Byung Chul Han I would say is a sort of communist conservative, lol. He think traditions, rituals, codes of behaviour, even friendliness are being lost - "everything that once connected us is slowly disappearing" - pubs, clubs, social clubs, youth clubs, working mens clubs, "true eroticism", third spaces. He brings tech into the overall play of neoliberalism. His bleak conclusion is that tech is stealing "confrontations with the other" - and everything is being smoothed out, edges, rounded. We become "project managers of the self". The "master slave dialective is now internalised" - constantly pushing ourselves, constant self help, improvement, "gains". "The self exploits itself", "the bird takes the whip from the master and starts to whip itself to feel like a master". "Survival" at all costs, "surival" as naturalised, inherent. He is the philosopher of "atomisation" par excellence. A true heavyweight, knows the history of philosophy back to front. His work is stunning, tbh. Short, thin books. Descriptive rather than prescriptive, and I suspect deeply (eastern) religious. Worth a look. He's very popular amongst young people. A very exciting writer.

This is a good little podcast discussing a chapter of his work:

 
:hmm:


A new report from 404 Media that cites documents leaked to its reporters reveals "Active Listening" software that, unsurprisingly, uses a form of artificial intelligence to "capture real-time intent data by listening to our conversations". The leaked documents cite a pitch deck from Cox Media Group (CMG), a TV and radio giant that is one of Facebook's alleged marketing partners.

Read more: Facebook partner admits smartphone microphones listen to people talk to serve better ads

The pitch deck showcases how CMG uses its "Active Listening" software to capture voice data from a smartphone device that can then be paired with behavioral data on the individual to further hone the targeted advertisements. Notably, CMG stated that Amazon, Facebook, and Google are clients of this "Active Listening" software, and following the publishing of the report from 404 Media, Google has removed CMG from its Partner Program list.

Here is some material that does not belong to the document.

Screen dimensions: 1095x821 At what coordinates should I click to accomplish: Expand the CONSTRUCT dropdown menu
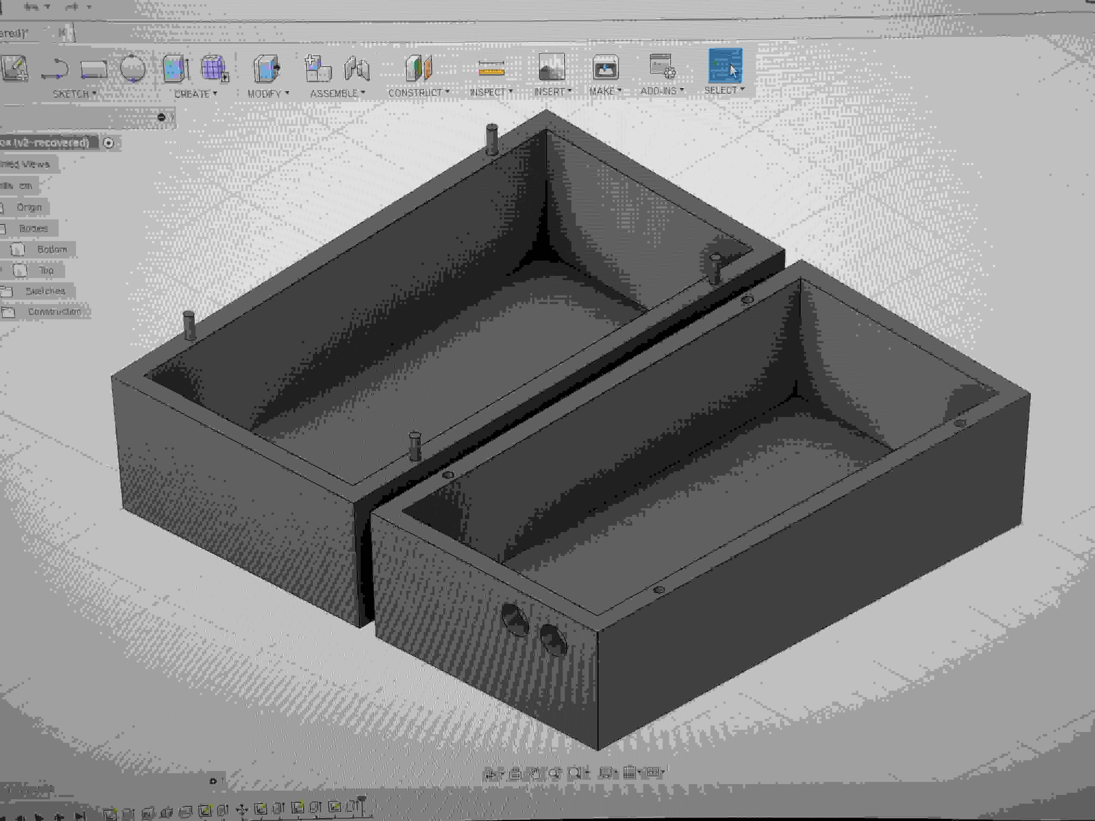[x=419, y=93]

This removal then caused Meta to begin reviewing CMG's partnership with the platform to see if it has violated any of its terms of service.

"We know what you're thinking. Is this even legal? It is legal for phones and devices to listen to you. When a new app download or update prompts consumers with a multi-page term of use agreement somewhere in the fine print, Active Listening is often included," reads a now-deleted Cox blog post from November 2023

Read more: Facebook partner admits smartphone microphones listen to people talk to serve better ads
 
It's nothing new now. Facebook, Google etc know more about you than your closest kin.

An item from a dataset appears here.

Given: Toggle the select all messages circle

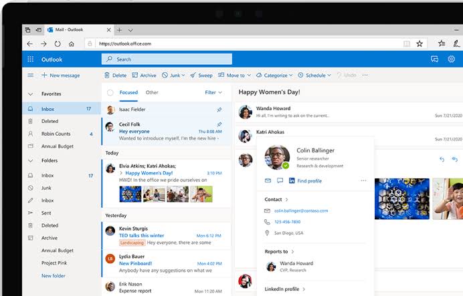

Governments love this shit. Spying and collecting data on us has never been so easy. Orwell under estimated his idea of the future but what do I know? I am from the tin foil brigade.
 
It's nothing new now. Facebook, Google etc know more about you than your closest kin.

Governments love this shit. Spying and collecting data on us has never been so easy. Orwell under estimated his idea of the future but what do I know? I am from the tin foil brigade.
My favourite is the data they get from sleep, from mere walking to the shops. Now, There’s few corners of the human that is free from money being made. But they wear converses to the office and never suits so all good.